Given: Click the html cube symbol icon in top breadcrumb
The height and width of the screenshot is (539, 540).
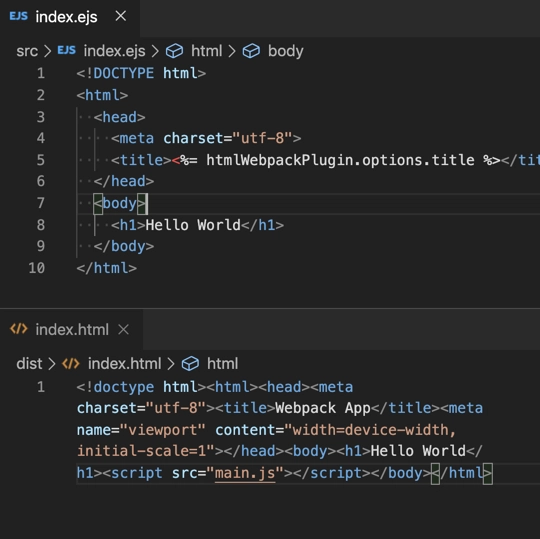Looking at the screenshot, I should [174, 51].
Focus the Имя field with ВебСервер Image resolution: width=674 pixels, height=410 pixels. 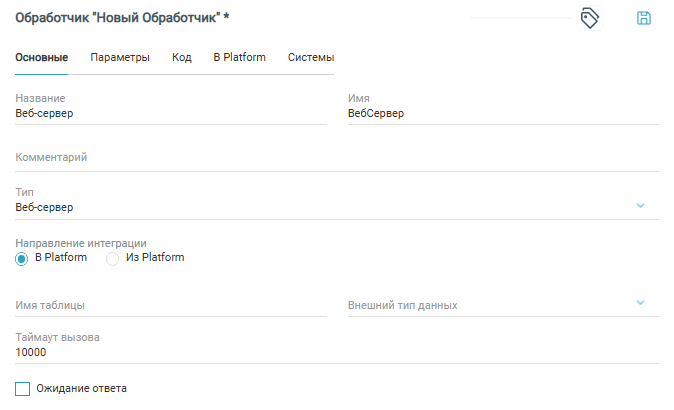pyautogui.click(x=502, y=114)
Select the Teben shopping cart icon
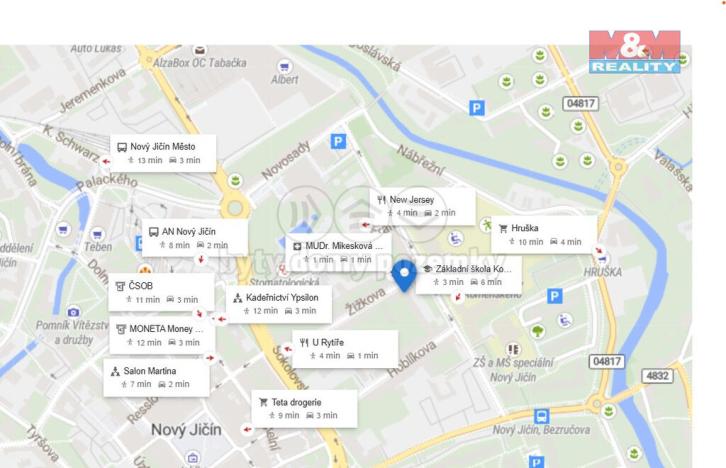The height and width of the screenshot is (468, 726). pos(97,234)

————

Count the lines above that contain the string "icon", matching case exactly, and reply with only that number.

2